The immigration debate will never be the same
Regardless of what Trump says about immigration over the next 10 weeks, he is looking likely to lose in November. And if he does, the Republican Party will almost certainly resolve to never again allow itself to be led by a candidate as undisciplined and unprofessional as Trump. Real politicians who understand how to court donors and build coalitions and spin the press have real value.
But the immigration ideas that Trump stumbled upon are politically potent, and won’t vanish even if Trump himself retreats from the political arena.
The issue, as framed by Trump and as fervently embraced by the Republican Party base, isn’t the specific contours of visa programs or exactly what hoops a long-time unauthorized resident of the United States might have to jump through to receive permission to stay.
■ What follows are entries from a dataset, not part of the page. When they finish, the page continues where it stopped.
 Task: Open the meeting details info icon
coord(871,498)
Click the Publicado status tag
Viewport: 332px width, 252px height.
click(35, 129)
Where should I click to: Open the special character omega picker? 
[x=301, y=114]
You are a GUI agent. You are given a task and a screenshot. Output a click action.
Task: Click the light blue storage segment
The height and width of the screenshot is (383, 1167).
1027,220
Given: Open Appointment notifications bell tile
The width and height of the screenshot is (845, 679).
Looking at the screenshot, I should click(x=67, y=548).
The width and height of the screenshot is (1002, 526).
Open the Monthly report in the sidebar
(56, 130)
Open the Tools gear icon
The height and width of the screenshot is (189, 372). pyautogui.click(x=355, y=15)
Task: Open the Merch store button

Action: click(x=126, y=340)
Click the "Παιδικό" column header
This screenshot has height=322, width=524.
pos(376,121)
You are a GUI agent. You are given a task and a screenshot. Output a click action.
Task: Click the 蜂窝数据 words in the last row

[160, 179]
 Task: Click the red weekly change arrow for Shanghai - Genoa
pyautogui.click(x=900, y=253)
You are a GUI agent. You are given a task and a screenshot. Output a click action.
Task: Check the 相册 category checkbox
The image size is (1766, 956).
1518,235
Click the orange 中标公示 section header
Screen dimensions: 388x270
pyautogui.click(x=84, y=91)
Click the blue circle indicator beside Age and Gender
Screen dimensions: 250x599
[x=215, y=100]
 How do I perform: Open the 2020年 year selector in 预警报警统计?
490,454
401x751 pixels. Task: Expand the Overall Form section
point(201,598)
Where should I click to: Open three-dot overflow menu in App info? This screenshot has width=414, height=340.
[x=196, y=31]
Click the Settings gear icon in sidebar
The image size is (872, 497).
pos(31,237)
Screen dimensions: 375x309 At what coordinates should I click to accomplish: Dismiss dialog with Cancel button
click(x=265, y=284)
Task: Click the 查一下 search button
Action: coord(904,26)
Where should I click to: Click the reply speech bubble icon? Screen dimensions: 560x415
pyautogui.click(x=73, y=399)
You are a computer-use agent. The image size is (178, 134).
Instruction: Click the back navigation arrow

Rather, the issue is American identity and American security with threats to the former defined as threats to the latter. Trump’s campaign has proven the potency of this brand of politics in a way that more conventional, more professional politicians have already noticed — see the mainstreaming of anti-refugee politics even while the GOP primary was under way — and will continue to remember in a post-Trump party. The campaign has also served to push the most immigration-sympathetic Republicans out of the party while pulling the most immigration-skeptical Democrats and independents into it with a lasting impact on the balance of power inside both parties.
The underlying demographics of the United States are changing in profound ways, and those changes don’t sit well with everybody. For years, those changes were widely discussed in the media but not addressed by the political system. Trump, for better or worse, has articulated fears that research shows have long been present, and it’s worked for him. He may go away, but his key issue won’t.